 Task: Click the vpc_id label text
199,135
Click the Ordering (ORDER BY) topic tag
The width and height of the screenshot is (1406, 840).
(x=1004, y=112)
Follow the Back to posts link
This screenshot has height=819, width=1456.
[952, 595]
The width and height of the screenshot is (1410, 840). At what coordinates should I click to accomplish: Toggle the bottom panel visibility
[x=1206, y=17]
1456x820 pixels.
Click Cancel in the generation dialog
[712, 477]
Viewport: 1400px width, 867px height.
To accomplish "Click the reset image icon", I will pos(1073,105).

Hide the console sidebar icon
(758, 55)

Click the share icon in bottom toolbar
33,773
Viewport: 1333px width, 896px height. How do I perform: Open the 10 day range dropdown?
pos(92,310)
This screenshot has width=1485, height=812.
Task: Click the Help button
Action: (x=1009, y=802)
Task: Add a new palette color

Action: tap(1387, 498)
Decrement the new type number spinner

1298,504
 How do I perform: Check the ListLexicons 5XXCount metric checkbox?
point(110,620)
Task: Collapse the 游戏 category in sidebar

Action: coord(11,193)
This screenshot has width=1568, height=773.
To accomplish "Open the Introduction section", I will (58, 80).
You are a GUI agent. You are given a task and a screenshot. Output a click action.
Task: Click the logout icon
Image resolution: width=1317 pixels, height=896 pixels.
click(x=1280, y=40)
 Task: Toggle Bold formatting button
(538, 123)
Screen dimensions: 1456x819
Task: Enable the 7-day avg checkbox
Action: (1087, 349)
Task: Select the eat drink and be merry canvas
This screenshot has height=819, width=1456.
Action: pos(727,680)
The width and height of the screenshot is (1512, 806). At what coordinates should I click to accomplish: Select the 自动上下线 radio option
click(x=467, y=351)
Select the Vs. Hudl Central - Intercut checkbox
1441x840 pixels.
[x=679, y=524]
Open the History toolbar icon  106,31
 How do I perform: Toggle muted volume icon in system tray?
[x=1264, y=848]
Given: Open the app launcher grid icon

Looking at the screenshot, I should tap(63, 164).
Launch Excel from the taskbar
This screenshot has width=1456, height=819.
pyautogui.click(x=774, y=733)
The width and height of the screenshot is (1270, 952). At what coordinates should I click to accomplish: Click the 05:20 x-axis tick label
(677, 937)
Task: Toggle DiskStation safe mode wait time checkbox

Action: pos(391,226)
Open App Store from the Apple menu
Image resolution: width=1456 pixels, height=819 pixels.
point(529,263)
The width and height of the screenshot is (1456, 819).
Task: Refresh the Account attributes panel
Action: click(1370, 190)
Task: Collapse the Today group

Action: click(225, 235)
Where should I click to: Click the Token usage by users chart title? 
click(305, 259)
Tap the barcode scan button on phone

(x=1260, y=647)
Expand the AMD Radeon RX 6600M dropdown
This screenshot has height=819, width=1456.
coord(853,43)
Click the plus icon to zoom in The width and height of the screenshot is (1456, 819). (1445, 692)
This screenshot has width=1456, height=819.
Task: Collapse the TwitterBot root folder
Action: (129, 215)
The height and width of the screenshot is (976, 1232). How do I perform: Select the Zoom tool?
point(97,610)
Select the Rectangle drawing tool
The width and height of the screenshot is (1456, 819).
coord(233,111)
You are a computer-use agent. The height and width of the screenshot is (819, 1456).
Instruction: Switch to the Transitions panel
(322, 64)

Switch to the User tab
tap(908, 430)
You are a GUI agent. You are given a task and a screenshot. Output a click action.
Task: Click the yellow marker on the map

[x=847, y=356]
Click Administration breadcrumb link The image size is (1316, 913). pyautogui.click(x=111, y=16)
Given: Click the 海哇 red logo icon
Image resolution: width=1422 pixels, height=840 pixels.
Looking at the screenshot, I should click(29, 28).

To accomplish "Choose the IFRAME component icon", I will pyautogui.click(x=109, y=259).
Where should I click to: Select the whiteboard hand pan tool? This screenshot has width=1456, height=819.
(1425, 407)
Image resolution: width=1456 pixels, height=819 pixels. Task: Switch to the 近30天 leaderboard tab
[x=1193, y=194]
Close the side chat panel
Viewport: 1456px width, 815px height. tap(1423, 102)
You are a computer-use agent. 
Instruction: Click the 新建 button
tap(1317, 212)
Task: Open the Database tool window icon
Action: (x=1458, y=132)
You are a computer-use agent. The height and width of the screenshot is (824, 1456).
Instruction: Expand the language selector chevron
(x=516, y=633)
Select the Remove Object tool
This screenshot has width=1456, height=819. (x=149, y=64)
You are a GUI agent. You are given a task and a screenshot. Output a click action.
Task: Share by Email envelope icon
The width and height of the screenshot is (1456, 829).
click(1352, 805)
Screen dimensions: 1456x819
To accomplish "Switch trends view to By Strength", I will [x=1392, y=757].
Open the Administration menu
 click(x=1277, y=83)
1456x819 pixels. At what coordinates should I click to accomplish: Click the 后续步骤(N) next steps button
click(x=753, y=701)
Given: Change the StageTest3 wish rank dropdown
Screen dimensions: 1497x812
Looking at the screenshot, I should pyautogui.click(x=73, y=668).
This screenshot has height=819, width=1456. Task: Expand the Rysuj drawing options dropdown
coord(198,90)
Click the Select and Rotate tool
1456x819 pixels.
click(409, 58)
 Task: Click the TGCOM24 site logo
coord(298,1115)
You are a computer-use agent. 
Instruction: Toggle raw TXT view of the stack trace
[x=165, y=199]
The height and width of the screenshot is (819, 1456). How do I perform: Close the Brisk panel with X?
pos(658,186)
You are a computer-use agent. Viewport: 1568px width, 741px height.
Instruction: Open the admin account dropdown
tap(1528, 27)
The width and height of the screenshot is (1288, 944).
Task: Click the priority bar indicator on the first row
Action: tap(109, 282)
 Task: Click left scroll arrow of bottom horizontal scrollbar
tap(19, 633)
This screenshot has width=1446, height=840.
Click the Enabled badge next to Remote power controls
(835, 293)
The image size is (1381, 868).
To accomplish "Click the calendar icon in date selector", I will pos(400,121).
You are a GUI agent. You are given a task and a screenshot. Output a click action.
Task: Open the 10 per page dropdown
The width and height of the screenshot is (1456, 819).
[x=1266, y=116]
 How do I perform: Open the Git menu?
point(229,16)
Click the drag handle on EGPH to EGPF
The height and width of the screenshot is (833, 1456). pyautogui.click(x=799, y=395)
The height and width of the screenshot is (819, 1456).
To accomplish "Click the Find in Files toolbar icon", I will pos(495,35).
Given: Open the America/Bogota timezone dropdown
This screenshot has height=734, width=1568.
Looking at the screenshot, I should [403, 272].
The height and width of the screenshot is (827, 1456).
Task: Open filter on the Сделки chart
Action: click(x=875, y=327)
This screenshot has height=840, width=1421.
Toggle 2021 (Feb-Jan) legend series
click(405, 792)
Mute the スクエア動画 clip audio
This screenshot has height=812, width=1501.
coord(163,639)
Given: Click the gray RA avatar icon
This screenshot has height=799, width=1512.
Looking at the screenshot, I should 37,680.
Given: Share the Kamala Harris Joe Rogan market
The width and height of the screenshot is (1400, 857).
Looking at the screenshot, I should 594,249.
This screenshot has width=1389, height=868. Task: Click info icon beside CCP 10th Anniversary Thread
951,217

+++

Look above for the line with "Close the side chat panel" and the line with "Task: Share by Email envelope icon", and reproduce exactly those two lines plus every line between, nothing more.

*RESULT FOR THIS TASK*.
Close the side chat panel
Viewport: 1456px width, 815px height. tap(1423, 102)
You are a computer-use agent. 
Instruction: Click the 新建 button
tap(1317, 212)
Task: Open the Database tool window icon
Action: (x=1458, y=132)
You are a computer-use agent. The height and width of the screenshot is (824, 1456).
Instruction: Expand the language selector chevron
(x=516, y=633)
Select the Remove Object tool
This screenshot has width=1456, height=819. (x=149, y=64)
You are a GUI agent. You are given a task and a screenshot. Output a click action.
Task: Share by Email envelope icon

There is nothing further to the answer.